De ki: “Ameller açısından en çok hüsrana uğrayanları size haber vereyim mi?”
Onlar, dünya hayatında amelleri (çalışmaları) sapmış (kaybettikleri dereceler, kazandıkları derecelerden daha fazla) olanlardır. Ve onlar, güzel ameller işlediklerini zannediyorlar.İşte onlar, Rab'lerinin âyetlerini ve O'na mülâki olmayı (ölmeden evvel ruhun Allah'a ulaşmasını) inkâr ettiler. Böylece onların amelleri heba oldu (boşa gitti). Artık onlar için kıyâmet günü mizan tutmayız.

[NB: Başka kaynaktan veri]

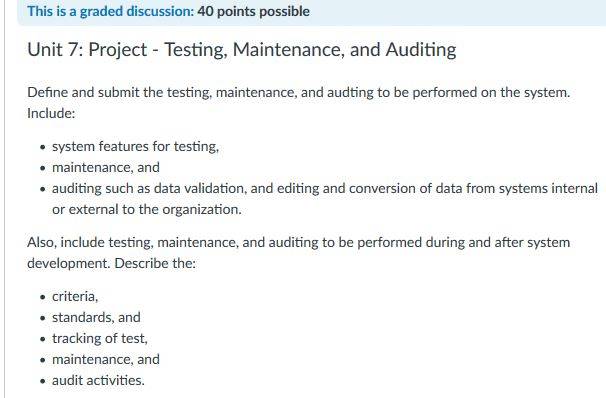Screen dimensions: 606x398
Task: Select the "system features for testing," bullet
Action: point(135,146)
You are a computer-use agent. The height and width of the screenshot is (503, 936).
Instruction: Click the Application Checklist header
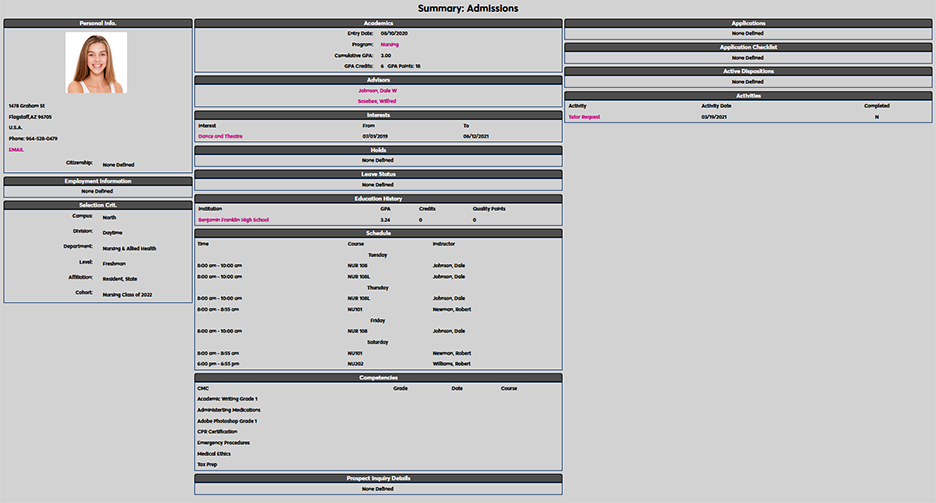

(Âyetlerimi) örtmeleri (inkâr etmeleri) ve âyetlerimi ve resûllerimi alay konusu edinmeleri sebebiyle, onların cezası işte bu cehennemdir.
YUNUS – 7-8 : İnnellezîne lâ yercûne likâenâ ve radû bil hayâtid dunyâ vatme'ennû bihâ vellezîne hum an âyâtinâ gâfilûn(gâfilûne). Ulâike me'vâhumun nâru bimâ kânû yeksibûn(yeksibûne).
Muhakkak ki onlar, Bize ulaşmayı (hayatta iken ruhlarını Allah'a ulaştırmayı) dilemezler. Dünya hayatından razı olmuşlardır ve onunla doyuma ulaşmışlardır ve onlar ayetrimizden gafildirler.İşte onların kazandıkları (dereceler) gereğince varacakları yer ateştir (cehennemdir).